High-frequency spinal cord stimulation (HF-SCS) for treating chronic refractory low back pain (CRLBP) may be associated with a significant decrease in total healthcare costs, offsetting device acquisition costs within 27 months, according to a recent analysis published in Neuromodulation: Technology at the Neural Interface.

Shivanand Lad (Duke University Medical Center, Durham, USA) and colleagues, who conducted this analysis based around large claims data on the cost of HF-SCS, also note that “as advances in neuromodulation expand therapy options for patients, it will be important to understand their financial implications”.

At the outset of their report, Lad and colleagues posit that—while HF-SCS is a new advance in neuromodulation that may be effective in treating CRLBP patients—the cost burden of this therapy is “yet undetermined”.

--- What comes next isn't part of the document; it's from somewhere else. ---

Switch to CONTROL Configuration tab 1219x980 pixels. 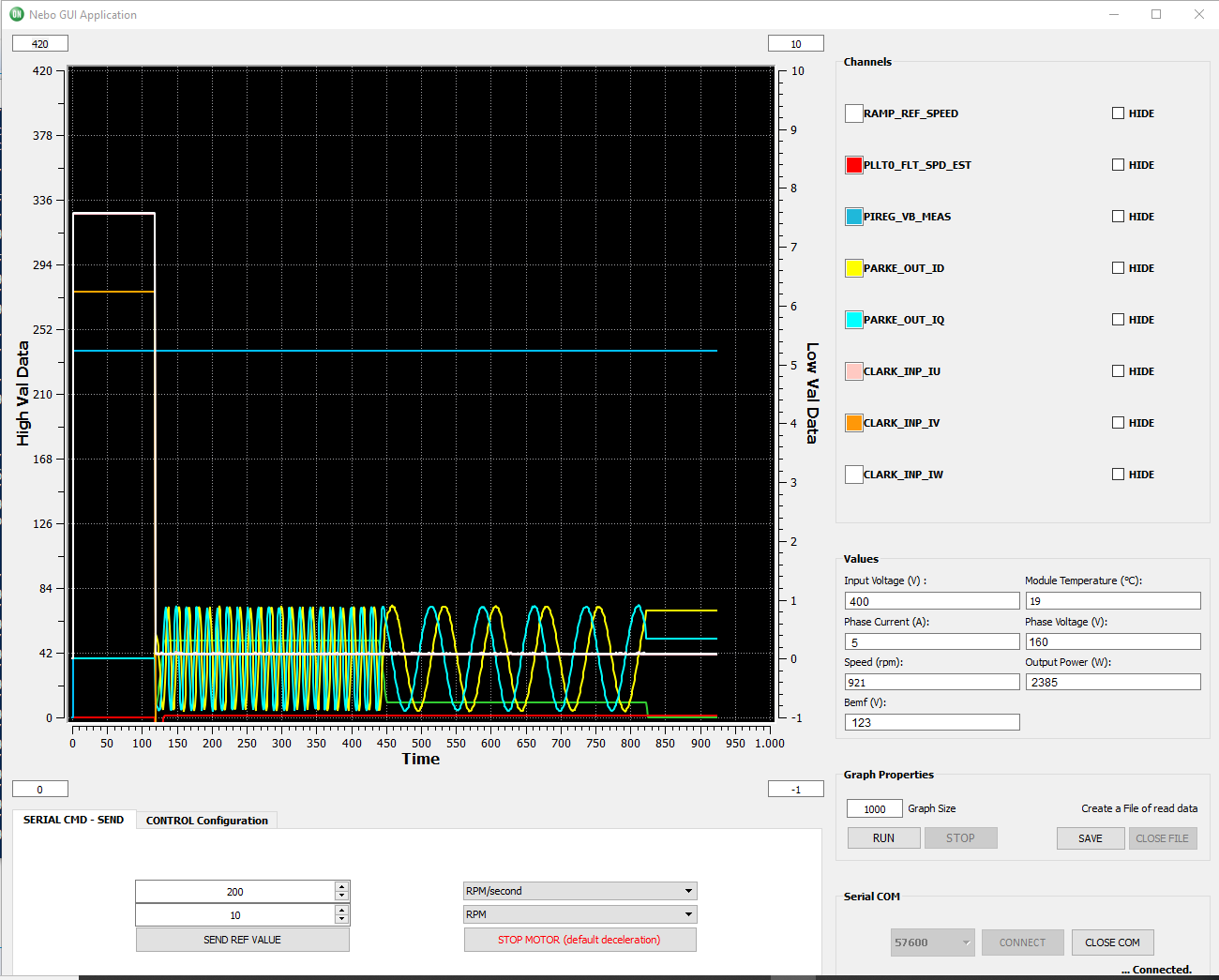click(206, 821)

Using IBM MarketScan databases, the researchers retrospectively identified patients who had undergone HF-SCS implantation between 2016 and 2019 in the USA. Those with low back pain diagnosis, but without history of surgery, were included in the cohort. Cost data, including inpatient and outpatient service, medication, and out-of-pocket costs, were collected at six months before HF-SCS implantation, and at one, three and six months after implantation. The explant rate within those six months was also evaluated.

A total of 119 patients met the analysis’ inclusion criteria, Lad and colleagues detail. The majority (73.1%) were female and owned commercial insurance (83.2%), and the median age across the final CRLBP cohort was 54 years. Common comorbidities included inflammatory arthritis (22.7%), depression (26.1%), hypertension (44.5%) and obesity (26.1%).

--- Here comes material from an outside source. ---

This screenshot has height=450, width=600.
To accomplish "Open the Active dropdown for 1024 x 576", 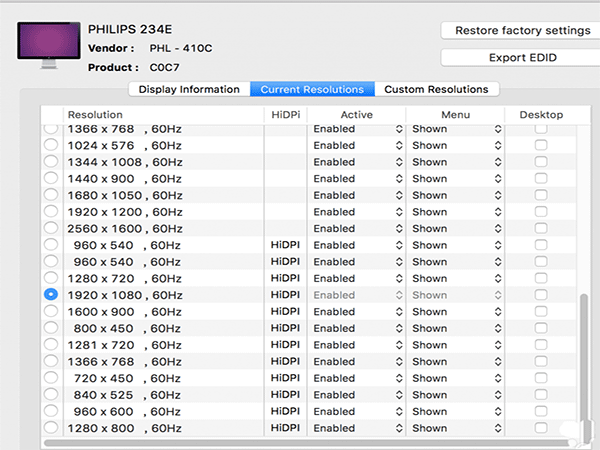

In the six months before HF-SCS implantation, patients incurred median total costs of US$15,766, whereas the post-implant median total cost excluding device acquisition was US$398 at one month, US$2,569 at three months, and US$5,840 at six months.

The authors report that, therefore, the average reduction in total cost was US$6,914 (95% confidence interval [CI]: US$588–US$12,458, p<0.001). The median total acquisition cost was US$43,586, with most of this coming from outpatient services. And, of 88 patients with six-month continuous enrolment, two (2.3%) underwent a device explant.

This study was hindered by the inherent limitations of conducting retrospective studies using large commercial databases, Lad and colleagues concede, as well as its relatively small sample size and lack of generalisability outside of the US healthcare system. They go on to note that, owing to costs not being included for control groups—such as CRLBP patients who did not receive SCS—future trials involving HF-SCS for CRLBP should include a more specific focus on CRLBP-related costs, in order to corroborate their results and address comparisons in costs more definitively.

“Furthermore, combination of cost data with quality-of-life data in such studies may shed light on the cost-effectiveness of HF-SCS,” they state.

“HF-SCS is associated with a statistically significant decrease in total healthcare costs and with reductions in out-of-pocket costs for patients. As the USA struggles with exorbitant healthcare spending, HF-SCS is potentially a treatment option that may reduce costs in patients with CRLBP.”